• _Goal_:
Copy every row below word for word, leaving out the pictures.

• _Source material_:
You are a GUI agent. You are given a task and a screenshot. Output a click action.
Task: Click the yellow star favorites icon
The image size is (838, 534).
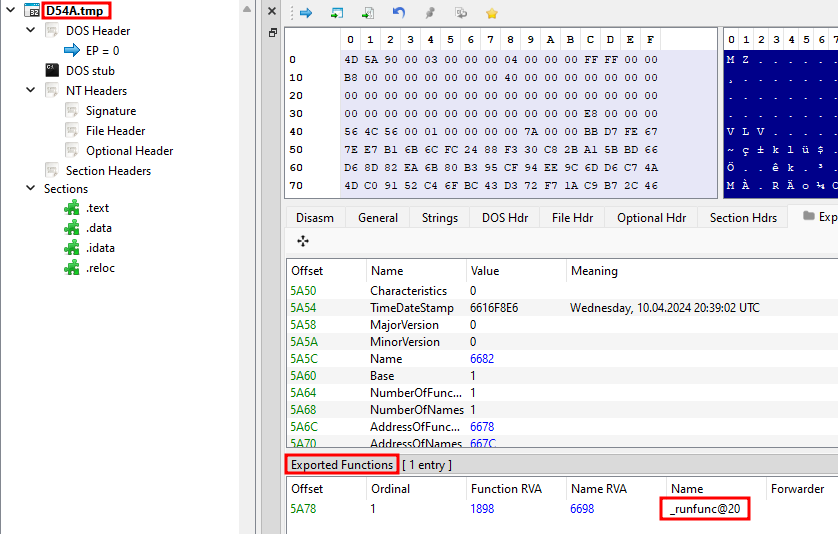[x=492, y=13]
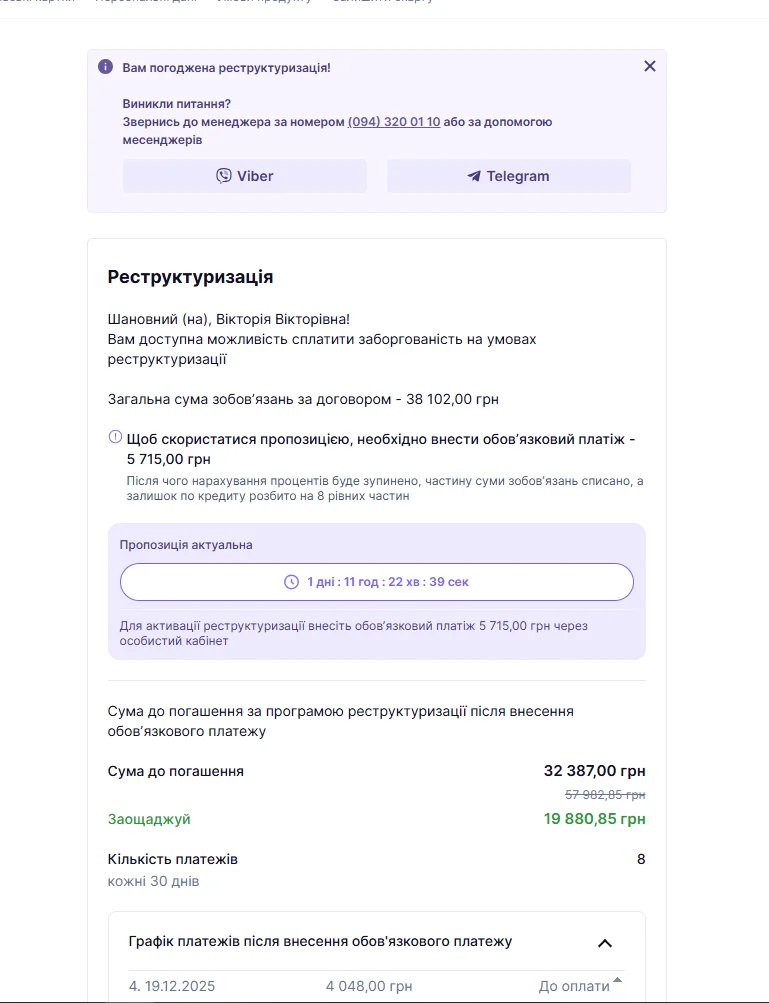The width and height of the screenshot is (769, 1003).
Task: Click the exclamation icon beside mandatory payment note
Action: [115, 438]
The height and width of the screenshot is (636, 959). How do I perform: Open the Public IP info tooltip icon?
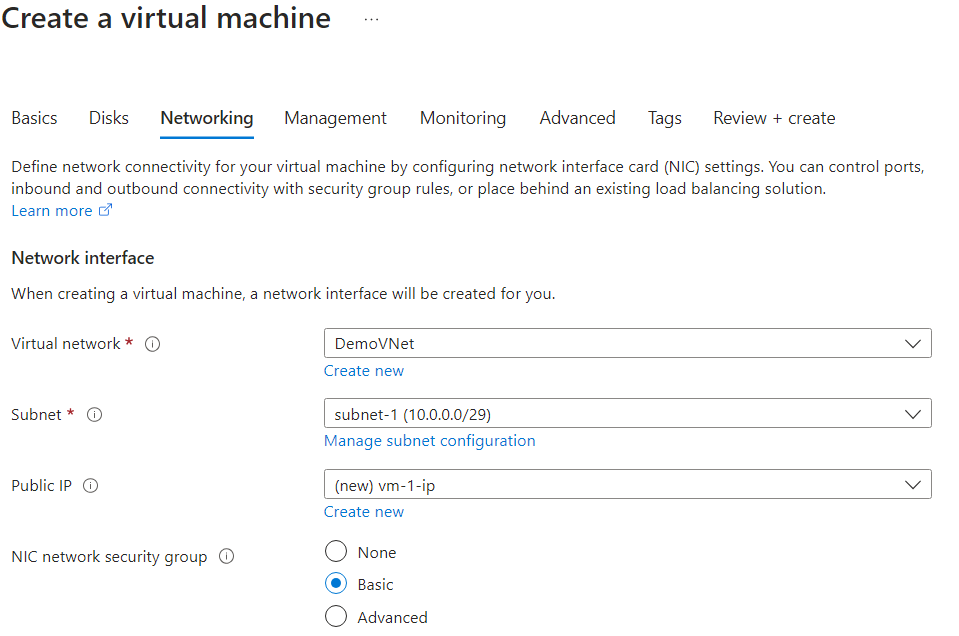[x=90, y=485]
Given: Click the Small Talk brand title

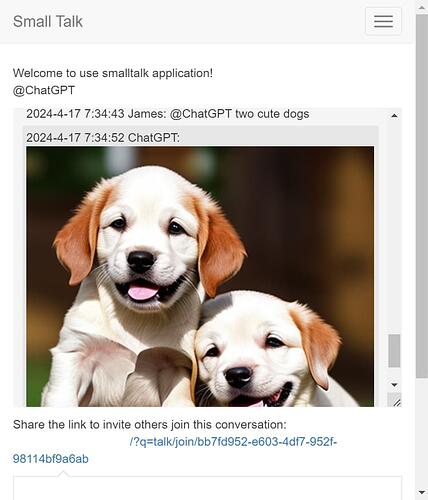Looking at the screenshot, I should click(x=48, y=22).
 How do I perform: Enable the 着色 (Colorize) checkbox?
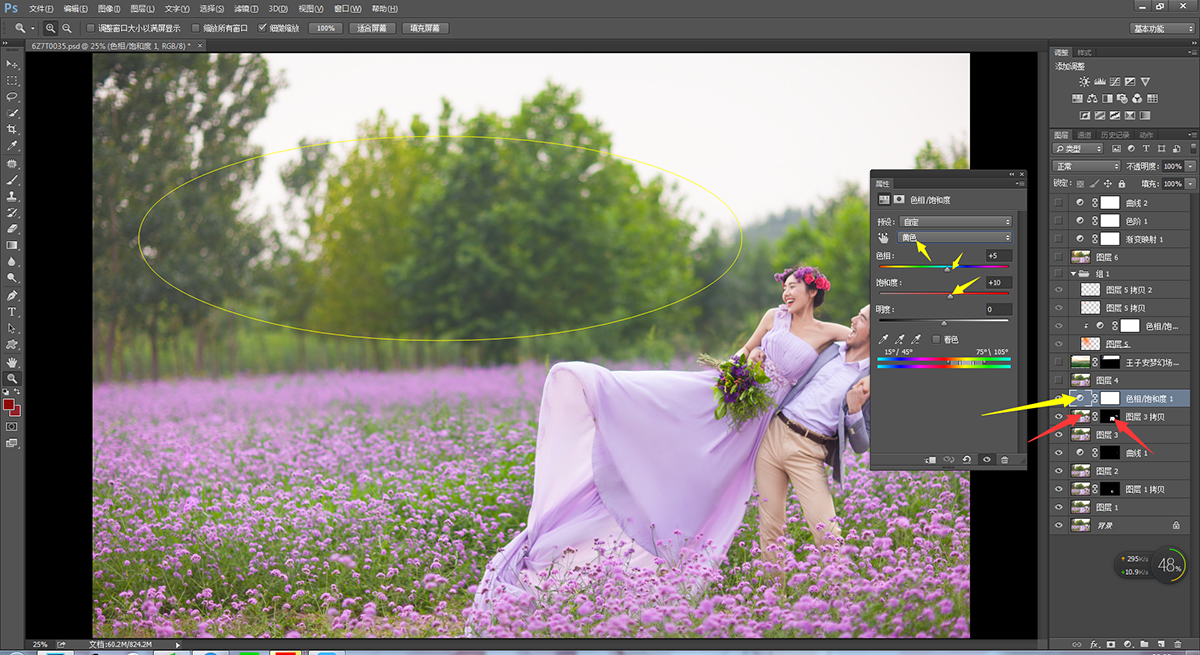point(936,340)
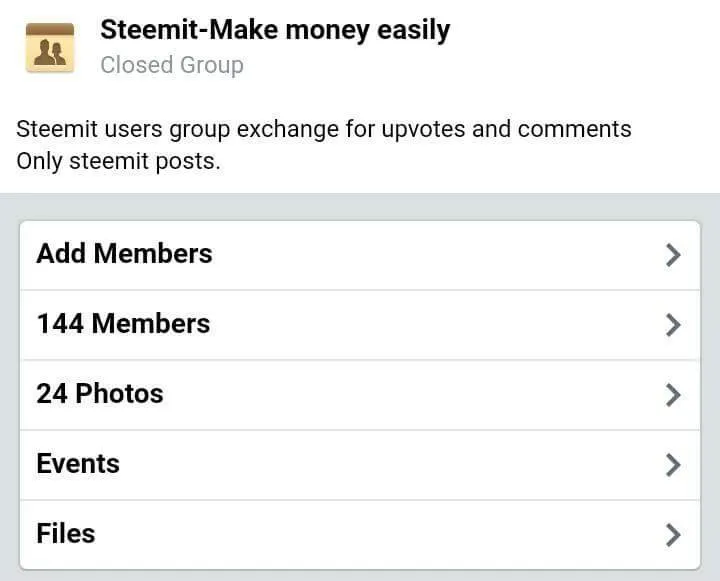Image resolution: width=720 pixels, height=581 pixels.
Task: Open the 24 Photos section
Action: [x=360, y=395]
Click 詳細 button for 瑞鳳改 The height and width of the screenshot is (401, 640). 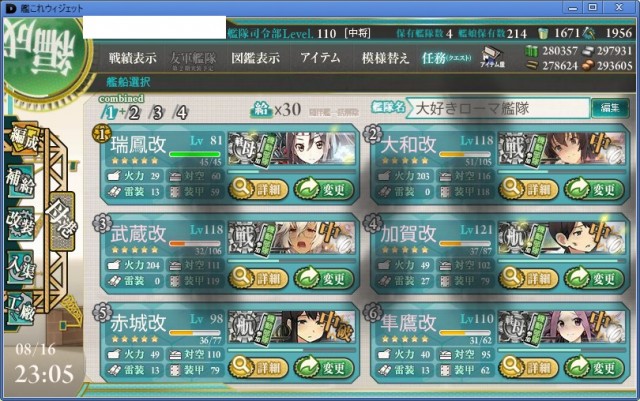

• _Task solution_:
You are a GUI agent. You are given a task and a screenshot. Output a click action.
Task: Click the yellow star favorites icon
The image size is (838, 534).
[x=492, y=13]
The width and height of the screenshot is (769, 1003).
Task: Click the exclamation icon beside mandatory payment note
Action: [115, 438]
The height and width of the screenshot is (636, 959). How do I perform: Open the Public IP info tooltip icon?
[x=90, y=485]
Given: Click the Small Talk brand title

Looking at the screenshot, I should click(x=48, y=22).
 How do I perform: Enable the 着色 (Colorize) checkbox?
point(936,340)
Image resolution: width=720 pixels, height=581 pixels.
Task: Open the 24 Photos section
Action: [x=360, y=395]
Click 詳細 button for 瑞鳳改 The height and width of the screenshot is (401, 640). 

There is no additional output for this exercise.